How do you handle the difficult tasks that come your way?
There were times, especially during my first three years in homecare, when the work was mentally, emotionally, and physically draining. I had my moments when I wanted to walk away and not come back. But the part that keeps me going is the challenging part. I don’t give up. That’s not me. I can do it. I find a way to do it.You can put systems in place that make it easier for you. Stay focused and find a way to organize your day. The more you learn, the easier it becomes.
Have you made any mistakes along the path to where you are today? How’d you handle them?
I’ve made many mistakes. The only thing you can do, is do it again. Failures are the best way to learn.I tend to be a perfectionist in my professional life. If I make a mistake, I look at other people who did it right, and I learn from them. Or I think, if they can do it, then I can do it better – I just have to put in the effort and try harder.If others did it, I can do it, and my family can do it. My daughter can do it. Homecare is run by women and owned by men. We have to switch that. Women can get there – we have all the abilities, because we are running the companies. It’s time to take that mindset and move up.
What are three things homecare agencies can do to thrive in today’s environment?
Manage money well. The reimbursement rate is limited, and we have to do the best we can with what we have been given.
Invest in training. The more prepared your staff is, the better your patients will be treated, and the more growth your company can achieve.

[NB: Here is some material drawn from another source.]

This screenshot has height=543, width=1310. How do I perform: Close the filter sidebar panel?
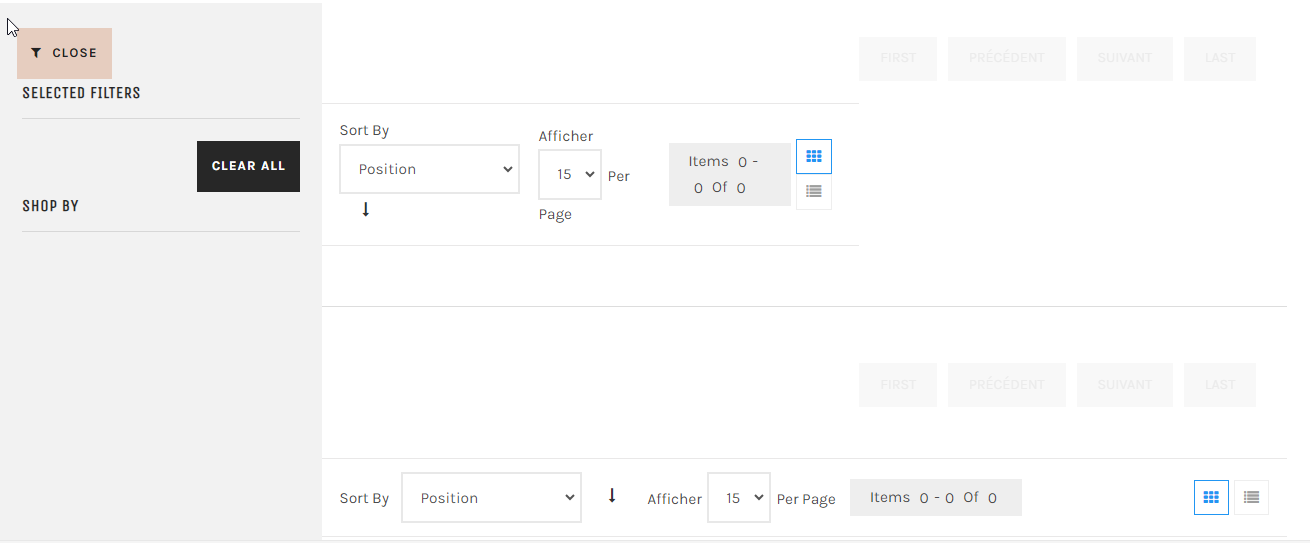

Embrace the younger generation. I cannot stress this enough: You need to hire younger people and share your passion for and knowledge of homecare with them. The older generation is a wealth of knowledge, but the younger people are the ones who are going to walk with me in Albany for seven hours to advocate for what our staff and patients need. Take your younger staff to conferences and industry events so they can learn what our problems are and advocate for better.
If you could give your younger self any advice, what would it be?
Homecare is not a sprint – it’s a marathon. There is no finish line after five miles. There are miles, and miles, and miles. You just have to keep putting the work in, and the success will come.
What is one goal you’d like to achieve this year?
Right now, my goal is to support other agencies, as I supported Mrs. G’s Services. At AZ Billing, our primary focus is to help agencies overcome their management challenges and improve their reimbursement rates. The more agencies we can help, the better.To make homecare work, the industry needs to work together. There is enough business to go around – we don’t have to see other agencies as competition.What we can accomplish together is tremendous – we just have to put our minds to it.